A conversa entre os presidentes Luiz Inácio Lula da Silva e Donald Trump avançou o diálogo comercial entre Brasil e Estados Unidos. Contudo, especialistas indicam que as negociações sobre tarifas ainda não entraram em fase efetiva, persistindo entraves em pauta.
Vito Villar, coordenador da BMJ Consultoria, afirmou que o Itamaraty alcançou um objetivo ao retomar a aproximação direta entre os líderes.
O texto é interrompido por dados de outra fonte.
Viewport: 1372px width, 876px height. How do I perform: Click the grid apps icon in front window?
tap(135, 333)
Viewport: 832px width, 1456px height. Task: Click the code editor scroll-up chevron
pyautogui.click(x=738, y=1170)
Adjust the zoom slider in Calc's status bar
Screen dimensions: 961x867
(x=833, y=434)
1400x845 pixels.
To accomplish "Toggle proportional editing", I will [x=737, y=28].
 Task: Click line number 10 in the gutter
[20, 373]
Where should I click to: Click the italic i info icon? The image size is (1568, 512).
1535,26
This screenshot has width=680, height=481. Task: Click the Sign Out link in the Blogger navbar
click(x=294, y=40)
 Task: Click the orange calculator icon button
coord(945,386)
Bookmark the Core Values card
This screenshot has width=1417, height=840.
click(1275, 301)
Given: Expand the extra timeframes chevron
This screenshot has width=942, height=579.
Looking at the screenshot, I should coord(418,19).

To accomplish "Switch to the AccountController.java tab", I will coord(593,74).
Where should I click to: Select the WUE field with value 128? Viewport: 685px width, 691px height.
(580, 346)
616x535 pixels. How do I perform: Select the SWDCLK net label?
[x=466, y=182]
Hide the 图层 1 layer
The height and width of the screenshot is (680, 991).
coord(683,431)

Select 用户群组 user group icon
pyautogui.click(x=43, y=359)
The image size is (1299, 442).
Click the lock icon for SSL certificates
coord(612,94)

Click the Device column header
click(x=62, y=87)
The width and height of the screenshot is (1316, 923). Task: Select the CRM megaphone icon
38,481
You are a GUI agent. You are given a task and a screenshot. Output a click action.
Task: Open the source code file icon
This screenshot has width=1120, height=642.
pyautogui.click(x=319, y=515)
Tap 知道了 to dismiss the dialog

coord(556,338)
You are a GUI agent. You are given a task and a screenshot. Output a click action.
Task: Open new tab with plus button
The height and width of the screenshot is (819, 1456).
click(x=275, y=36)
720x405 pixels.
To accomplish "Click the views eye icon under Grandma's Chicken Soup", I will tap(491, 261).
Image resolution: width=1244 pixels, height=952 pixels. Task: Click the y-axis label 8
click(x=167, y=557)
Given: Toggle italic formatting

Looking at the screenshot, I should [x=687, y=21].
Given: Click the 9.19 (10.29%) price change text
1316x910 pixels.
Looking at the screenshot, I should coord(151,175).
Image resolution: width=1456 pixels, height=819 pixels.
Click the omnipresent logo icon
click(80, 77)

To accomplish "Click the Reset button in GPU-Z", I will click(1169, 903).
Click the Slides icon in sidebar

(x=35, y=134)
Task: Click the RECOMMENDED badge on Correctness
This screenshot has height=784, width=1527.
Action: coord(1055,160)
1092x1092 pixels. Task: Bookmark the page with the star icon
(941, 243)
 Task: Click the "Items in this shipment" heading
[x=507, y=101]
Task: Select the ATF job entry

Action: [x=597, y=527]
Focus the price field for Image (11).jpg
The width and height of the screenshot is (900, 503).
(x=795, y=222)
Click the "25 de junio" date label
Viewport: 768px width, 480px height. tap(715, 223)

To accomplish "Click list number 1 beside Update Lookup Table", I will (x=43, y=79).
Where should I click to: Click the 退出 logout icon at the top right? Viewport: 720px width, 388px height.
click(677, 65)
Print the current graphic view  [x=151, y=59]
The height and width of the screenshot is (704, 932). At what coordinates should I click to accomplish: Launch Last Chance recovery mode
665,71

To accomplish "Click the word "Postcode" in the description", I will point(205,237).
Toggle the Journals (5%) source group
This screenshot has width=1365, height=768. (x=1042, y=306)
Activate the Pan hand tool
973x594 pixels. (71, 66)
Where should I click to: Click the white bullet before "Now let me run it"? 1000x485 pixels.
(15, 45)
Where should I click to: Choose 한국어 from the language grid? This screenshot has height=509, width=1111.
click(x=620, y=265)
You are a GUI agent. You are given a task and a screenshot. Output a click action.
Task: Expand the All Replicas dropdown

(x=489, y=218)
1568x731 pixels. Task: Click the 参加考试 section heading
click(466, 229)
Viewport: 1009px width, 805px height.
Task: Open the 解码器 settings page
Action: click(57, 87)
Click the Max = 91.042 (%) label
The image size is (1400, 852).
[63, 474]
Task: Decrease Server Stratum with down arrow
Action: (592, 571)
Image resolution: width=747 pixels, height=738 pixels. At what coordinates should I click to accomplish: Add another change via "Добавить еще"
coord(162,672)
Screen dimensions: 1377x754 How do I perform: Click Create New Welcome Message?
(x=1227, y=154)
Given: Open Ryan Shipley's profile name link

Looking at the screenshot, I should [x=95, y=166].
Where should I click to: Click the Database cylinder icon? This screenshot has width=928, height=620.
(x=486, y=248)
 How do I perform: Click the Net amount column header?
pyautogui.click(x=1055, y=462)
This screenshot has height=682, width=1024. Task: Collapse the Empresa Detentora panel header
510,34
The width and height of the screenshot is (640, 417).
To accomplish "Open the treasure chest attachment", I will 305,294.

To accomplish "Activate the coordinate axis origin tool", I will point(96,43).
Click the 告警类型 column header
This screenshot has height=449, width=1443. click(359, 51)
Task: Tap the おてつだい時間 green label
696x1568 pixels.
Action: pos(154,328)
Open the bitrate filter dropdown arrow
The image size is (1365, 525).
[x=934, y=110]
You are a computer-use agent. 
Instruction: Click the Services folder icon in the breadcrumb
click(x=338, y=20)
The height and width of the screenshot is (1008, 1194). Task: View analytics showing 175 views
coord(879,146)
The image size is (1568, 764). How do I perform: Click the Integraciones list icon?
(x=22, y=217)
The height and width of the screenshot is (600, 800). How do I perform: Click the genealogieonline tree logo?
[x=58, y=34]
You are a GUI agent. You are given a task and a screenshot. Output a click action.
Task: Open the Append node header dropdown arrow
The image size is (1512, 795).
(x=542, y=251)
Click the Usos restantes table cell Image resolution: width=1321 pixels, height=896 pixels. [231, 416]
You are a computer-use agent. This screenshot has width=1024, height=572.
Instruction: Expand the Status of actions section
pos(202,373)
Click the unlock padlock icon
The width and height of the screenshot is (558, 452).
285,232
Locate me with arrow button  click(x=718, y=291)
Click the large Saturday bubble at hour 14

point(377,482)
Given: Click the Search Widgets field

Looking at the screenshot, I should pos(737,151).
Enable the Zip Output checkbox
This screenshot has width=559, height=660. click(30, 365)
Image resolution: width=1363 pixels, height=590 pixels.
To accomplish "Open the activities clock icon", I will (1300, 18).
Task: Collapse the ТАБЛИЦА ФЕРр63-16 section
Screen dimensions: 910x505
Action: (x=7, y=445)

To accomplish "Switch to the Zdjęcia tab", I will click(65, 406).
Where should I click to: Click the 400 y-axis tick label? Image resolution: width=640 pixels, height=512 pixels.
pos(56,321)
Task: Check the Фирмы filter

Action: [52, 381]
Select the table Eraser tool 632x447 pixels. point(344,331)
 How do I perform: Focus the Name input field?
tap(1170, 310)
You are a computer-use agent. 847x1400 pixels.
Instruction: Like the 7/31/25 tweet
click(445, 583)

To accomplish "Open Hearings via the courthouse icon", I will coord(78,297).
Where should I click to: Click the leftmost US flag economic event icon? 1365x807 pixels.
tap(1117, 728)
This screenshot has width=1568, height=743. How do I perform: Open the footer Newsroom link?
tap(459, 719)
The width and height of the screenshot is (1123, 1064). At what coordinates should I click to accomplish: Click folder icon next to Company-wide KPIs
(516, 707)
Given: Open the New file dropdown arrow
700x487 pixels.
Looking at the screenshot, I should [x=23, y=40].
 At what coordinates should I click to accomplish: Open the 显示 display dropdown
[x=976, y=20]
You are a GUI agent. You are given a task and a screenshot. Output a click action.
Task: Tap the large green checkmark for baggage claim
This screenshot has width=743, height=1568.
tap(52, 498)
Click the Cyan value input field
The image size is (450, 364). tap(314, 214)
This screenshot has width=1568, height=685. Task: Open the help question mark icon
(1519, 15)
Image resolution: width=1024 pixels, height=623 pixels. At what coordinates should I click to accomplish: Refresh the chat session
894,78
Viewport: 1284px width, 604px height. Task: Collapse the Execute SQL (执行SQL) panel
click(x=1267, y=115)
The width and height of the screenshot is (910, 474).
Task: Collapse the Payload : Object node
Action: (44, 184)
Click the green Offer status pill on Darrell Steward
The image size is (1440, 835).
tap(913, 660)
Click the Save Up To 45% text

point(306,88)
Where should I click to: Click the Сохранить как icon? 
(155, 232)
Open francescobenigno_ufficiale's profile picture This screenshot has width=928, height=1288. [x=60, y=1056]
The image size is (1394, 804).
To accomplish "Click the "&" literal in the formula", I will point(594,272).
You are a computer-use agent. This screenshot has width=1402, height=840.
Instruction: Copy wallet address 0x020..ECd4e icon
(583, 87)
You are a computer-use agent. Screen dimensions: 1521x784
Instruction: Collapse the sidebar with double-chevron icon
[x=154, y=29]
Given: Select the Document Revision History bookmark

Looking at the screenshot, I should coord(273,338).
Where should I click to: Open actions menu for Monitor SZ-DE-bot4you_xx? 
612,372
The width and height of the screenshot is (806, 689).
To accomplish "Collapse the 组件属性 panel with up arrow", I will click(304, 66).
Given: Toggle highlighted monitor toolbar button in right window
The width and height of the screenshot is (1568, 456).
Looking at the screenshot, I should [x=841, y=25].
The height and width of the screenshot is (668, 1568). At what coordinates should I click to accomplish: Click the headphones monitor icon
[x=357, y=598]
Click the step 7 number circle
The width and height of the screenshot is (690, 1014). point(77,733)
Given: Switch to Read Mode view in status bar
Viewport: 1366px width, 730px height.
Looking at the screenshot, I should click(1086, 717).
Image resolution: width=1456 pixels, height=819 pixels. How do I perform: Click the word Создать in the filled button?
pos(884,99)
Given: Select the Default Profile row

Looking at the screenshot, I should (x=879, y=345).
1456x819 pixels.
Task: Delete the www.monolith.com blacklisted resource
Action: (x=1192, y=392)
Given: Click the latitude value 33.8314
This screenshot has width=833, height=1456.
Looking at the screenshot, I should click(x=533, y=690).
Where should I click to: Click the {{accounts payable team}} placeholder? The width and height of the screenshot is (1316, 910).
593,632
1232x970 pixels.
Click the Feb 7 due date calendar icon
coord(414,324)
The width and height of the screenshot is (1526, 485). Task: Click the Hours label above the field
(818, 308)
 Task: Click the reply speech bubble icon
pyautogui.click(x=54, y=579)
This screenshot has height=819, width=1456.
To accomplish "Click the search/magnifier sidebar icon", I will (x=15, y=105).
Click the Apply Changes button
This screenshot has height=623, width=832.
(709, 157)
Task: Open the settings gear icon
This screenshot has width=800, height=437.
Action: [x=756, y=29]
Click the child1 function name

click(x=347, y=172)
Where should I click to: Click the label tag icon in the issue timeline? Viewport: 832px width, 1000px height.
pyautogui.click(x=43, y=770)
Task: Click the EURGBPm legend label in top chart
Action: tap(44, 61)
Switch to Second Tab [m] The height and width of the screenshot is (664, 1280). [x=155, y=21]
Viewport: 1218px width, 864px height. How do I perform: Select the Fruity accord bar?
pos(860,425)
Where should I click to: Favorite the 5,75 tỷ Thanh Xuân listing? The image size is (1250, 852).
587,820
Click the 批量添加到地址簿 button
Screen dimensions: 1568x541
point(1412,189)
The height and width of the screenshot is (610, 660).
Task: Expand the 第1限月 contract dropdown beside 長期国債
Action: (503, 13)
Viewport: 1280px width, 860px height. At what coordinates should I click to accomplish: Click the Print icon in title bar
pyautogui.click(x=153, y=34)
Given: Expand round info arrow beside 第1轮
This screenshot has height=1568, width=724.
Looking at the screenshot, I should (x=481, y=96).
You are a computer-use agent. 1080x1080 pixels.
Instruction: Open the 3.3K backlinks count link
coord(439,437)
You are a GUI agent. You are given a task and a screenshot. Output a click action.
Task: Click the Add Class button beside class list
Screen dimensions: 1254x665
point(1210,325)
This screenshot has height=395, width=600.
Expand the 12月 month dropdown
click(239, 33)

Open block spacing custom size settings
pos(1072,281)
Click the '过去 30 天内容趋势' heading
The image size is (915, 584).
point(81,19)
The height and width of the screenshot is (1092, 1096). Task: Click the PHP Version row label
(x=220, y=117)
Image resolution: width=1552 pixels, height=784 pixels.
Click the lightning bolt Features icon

Segundo ele, esse passo é relevante, pois ajudou a reduzir tensões comerciais em 2025. No entanto, Villar ponderou que a ação é positiva, mas não representa um caminho aberto para acordos.
Além das tarifas, questões como o acesso ao mercado brasileiro de etanol e as regras aplicadas a empresas de tecnologia americanas permanecem pendentes. O maior interesse estratégico, segundo Villar, recai sobre minerais críticos e terras raras brasileiras, recursos essenciais para microchips e tecnologias estratégicas.
A flexibilização temporária das cotas de carne bovina americanas pode beneficiar exportadores brasileiros, mas Villar duvida que a medida tenha sido planejada especificamente para o Brasil. Ele avaliou que o período de noventa dias é curto para que a mudança produza efeitos práticos, classificando-a como uma sinalização política.
Villar destacou que a estratégia brasileira foca na interlocução direta com Donald Trump, visto que o país possui uma complexidade política e econômica própria. Ele previu que, até as eleições, podem ocorrer novos movimentos de aproximação ou de pressão sobre o Brasil.